Lee Hsien Loong among 1.5m patients whose data was taken in SingHealth breach

Lee Hsien Loong
Singapore's Prime Minister Lee Hsien Loong was a target of the cyberattack.    © Reuters

SINGAPORE -- Hackers stole Singaporean Prime Minister Lee Hsien Loong's prescription records, along with other personal information, in a cyberattack on the city state's public health system that took data on 1.5 million patients, the government said on Friday.

"The attackers targeted my own medication data, specifically and repeatedly," Lee said in a Facebook post on the same day.

The attack on the computer system of the SingHealth network of public hospitals and clinics occurred between May 1 and July 4.

Personal data including names, identification numbers, addresses, gender, race and date of birth of about 1.5 million patients were stolen, the Ministry of Health said in the news release. The theft included information on outpatient medicines for 160,000 patients, including Lee, according to the ministry.

Patients' diagnosis records or test results were not compromised. 

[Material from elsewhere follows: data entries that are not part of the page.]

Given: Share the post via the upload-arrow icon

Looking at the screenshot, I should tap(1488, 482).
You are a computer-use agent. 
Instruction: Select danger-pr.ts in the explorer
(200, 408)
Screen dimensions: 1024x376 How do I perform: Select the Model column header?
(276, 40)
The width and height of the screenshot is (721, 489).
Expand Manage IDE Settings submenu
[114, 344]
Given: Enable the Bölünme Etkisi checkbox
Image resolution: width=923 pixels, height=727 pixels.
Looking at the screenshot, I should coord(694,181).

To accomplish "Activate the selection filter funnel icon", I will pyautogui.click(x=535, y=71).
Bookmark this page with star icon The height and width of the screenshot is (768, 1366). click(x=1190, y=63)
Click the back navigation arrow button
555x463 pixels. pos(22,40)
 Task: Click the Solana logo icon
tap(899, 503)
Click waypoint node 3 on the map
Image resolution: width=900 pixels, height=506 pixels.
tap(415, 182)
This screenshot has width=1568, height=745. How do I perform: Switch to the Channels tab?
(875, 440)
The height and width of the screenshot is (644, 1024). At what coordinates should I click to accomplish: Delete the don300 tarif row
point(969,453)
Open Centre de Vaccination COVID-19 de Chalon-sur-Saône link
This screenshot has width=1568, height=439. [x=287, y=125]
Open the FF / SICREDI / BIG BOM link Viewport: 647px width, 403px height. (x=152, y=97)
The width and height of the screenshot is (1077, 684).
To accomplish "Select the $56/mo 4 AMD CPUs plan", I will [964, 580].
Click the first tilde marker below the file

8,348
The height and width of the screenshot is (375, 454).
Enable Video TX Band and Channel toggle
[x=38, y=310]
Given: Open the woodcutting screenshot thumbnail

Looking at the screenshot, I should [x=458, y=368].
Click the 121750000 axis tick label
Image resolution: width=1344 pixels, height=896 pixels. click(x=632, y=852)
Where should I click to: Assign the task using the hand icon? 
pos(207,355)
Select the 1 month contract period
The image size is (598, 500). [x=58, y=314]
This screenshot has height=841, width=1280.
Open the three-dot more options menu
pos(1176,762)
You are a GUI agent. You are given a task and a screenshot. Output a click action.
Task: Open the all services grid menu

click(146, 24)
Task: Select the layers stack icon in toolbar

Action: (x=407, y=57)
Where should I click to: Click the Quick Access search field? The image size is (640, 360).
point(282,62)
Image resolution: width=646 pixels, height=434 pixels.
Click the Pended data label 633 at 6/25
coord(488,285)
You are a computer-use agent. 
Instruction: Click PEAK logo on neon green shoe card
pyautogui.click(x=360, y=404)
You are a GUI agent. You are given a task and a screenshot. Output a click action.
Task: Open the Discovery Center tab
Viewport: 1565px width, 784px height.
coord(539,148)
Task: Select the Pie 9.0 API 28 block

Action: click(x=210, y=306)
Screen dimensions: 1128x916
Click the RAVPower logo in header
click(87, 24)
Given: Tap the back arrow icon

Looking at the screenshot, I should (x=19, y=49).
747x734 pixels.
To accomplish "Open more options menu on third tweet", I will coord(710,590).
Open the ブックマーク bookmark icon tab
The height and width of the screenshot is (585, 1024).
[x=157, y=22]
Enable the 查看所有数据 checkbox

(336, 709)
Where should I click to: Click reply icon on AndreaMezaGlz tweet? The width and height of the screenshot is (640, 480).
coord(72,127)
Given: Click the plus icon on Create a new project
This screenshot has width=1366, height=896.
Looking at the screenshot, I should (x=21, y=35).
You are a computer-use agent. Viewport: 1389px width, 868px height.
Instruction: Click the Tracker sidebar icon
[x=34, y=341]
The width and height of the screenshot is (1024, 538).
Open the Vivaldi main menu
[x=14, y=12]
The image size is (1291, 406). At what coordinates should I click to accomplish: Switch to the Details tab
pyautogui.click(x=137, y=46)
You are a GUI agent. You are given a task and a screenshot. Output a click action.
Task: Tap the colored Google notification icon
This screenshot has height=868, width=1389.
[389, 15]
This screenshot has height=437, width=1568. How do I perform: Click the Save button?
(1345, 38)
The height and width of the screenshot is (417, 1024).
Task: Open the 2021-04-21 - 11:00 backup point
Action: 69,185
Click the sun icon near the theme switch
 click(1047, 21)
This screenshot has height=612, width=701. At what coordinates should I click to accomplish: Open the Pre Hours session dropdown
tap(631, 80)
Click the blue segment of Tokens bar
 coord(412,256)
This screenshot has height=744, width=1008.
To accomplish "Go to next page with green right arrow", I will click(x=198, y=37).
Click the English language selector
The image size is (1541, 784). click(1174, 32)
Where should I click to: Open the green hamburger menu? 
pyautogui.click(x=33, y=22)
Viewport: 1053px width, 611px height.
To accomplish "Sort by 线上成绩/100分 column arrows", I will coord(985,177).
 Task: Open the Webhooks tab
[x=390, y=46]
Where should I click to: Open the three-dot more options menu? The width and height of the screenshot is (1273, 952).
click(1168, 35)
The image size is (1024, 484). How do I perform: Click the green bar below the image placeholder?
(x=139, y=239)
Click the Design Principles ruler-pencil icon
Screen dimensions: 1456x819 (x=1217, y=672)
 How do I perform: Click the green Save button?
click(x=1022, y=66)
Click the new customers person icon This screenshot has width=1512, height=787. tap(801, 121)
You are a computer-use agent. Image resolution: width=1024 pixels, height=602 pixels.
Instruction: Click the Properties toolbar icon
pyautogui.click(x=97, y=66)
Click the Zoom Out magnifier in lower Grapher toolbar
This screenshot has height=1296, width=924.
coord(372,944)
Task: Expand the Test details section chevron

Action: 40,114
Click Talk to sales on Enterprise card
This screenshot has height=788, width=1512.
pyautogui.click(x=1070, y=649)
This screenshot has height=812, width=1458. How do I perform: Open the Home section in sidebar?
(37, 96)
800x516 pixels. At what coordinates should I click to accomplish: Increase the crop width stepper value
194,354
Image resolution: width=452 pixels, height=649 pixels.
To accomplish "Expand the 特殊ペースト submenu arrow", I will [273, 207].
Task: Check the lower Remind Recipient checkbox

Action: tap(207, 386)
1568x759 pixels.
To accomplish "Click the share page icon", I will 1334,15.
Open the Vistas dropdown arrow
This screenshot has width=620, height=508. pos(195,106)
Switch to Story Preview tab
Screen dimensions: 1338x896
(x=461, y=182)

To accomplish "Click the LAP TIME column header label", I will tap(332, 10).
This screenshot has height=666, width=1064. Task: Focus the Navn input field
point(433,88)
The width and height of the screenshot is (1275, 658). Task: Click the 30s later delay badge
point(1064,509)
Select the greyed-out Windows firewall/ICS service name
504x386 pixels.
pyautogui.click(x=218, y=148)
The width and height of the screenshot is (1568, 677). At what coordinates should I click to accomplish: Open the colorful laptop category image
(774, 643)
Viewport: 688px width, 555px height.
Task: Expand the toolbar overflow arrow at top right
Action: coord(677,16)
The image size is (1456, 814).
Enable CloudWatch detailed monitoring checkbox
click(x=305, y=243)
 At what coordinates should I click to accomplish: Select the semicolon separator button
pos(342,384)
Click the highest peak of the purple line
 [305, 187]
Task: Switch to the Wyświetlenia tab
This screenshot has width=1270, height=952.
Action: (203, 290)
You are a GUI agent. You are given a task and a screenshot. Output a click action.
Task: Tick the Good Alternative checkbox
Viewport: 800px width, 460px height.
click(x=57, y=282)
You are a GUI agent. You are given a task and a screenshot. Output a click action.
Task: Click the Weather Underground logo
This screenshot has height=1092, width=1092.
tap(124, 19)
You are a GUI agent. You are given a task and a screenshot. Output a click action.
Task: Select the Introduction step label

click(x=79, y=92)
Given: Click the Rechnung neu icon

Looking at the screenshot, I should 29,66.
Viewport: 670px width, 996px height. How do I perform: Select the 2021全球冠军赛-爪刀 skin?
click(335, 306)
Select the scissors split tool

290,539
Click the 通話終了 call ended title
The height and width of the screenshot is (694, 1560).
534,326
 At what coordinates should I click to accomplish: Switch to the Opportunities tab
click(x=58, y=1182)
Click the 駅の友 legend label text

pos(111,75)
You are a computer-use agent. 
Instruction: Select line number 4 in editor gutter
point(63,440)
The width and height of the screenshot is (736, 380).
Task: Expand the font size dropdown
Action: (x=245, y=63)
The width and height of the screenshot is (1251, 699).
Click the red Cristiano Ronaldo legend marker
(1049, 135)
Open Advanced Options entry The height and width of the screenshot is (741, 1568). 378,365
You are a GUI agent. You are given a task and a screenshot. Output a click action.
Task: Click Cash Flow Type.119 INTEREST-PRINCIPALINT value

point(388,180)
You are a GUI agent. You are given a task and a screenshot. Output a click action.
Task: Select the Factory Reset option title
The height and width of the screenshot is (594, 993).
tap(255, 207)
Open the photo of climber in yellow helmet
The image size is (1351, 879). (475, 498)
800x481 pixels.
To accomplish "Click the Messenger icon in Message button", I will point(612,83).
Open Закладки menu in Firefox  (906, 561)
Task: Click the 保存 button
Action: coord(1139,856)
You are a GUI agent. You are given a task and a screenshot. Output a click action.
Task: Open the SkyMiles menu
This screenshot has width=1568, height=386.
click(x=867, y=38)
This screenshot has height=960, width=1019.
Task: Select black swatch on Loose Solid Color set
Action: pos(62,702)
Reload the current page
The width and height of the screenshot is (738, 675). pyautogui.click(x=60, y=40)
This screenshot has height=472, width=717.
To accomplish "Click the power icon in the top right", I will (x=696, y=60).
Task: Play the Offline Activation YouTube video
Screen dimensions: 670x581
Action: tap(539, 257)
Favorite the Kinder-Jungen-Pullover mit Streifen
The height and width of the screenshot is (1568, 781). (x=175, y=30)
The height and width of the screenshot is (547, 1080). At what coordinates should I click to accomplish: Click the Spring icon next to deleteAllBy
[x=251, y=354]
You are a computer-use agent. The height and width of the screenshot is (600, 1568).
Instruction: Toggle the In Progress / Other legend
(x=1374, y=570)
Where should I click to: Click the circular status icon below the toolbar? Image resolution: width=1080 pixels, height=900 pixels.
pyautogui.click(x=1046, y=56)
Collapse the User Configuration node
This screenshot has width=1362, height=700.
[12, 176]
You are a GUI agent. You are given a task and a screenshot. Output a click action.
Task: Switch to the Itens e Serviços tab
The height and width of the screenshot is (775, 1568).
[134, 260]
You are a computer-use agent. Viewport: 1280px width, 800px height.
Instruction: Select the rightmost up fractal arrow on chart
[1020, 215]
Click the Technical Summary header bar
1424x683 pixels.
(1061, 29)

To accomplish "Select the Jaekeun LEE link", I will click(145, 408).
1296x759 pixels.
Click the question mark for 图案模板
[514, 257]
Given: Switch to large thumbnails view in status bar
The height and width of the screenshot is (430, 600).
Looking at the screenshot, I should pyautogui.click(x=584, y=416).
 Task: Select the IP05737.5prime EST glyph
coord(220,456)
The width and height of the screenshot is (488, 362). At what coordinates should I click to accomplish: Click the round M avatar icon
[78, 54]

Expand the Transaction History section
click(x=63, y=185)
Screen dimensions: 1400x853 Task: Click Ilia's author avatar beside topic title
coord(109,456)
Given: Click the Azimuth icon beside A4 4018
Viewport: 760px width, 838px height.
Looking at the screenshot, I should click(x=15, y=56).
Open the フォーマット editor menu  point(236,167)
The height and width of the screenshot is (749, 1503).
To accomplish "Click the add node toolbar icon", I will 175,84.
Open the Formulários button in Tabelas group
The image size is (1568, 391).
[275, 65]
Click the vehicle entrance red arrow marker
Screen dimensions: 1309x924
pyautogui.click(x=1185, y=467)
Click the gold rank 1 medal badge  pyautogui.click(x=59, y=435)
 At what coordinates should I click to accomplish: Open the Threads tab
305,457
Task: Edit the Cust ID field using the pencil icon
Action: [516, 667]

The Cyber Security Agency of Singapore confirmed that it was a "deliberate, targeted and well-planned" cyberattack not done by "casual hackers or criminal gangs." The attack is "believed to be state-sponsored," Singapore-based media reported.

The initial breach was made on a front-end workstation, the agency's investigation found.

"Health care data has grown its value such that hackers are now willing to go the extra mile to obtain it," said Olli Jarva, managing consultant at security software developer Synopsys. Jarva said such data has "outgrown the value of credit card or social security numbers."

The Ministry of Communications and Information said in a statement that "the government will take immediate action to strengthen our IT systems against similar cybersecurity attacks."

As part of the Smart Nation campaign, Singapore has been championing digital technology in government services, including health records and hospital operations, to improve efficiency of public sector.

At the same time, the government has stepped up its defense against cybercrimes in recent years, creating the Cyber Security Agency in 2015. The city state hosts the Interpol Global Complex for Innovation, a research and development center for fighting cybercrime.

Lee, who became prime minister in 2004, has said publicly he intends to retire after the next general election, to be held by 2021.

The ruling People's Action Party has been accelerating its selection of a successor to Lee, son of Singapore's first prime minister Lee Kuan Yew, but no single candidate has emerged. Concerns about the health of the two-time cancer survivor rose in August 2016, when he was taken ill during a televised annual policy speech. He returned to the stage shortly after to finish the speech.

"I don't know what the attackers were hoping to find," the 66-year-old prime minister wrote in his Facebook post on Friday.

"Perhaps they were hunting for some dark state secret, or at least something to embarrass me. If so, they would have been disappointed. My medication data is not something I would ordinarily tell people about, but there is nothing alarming in it."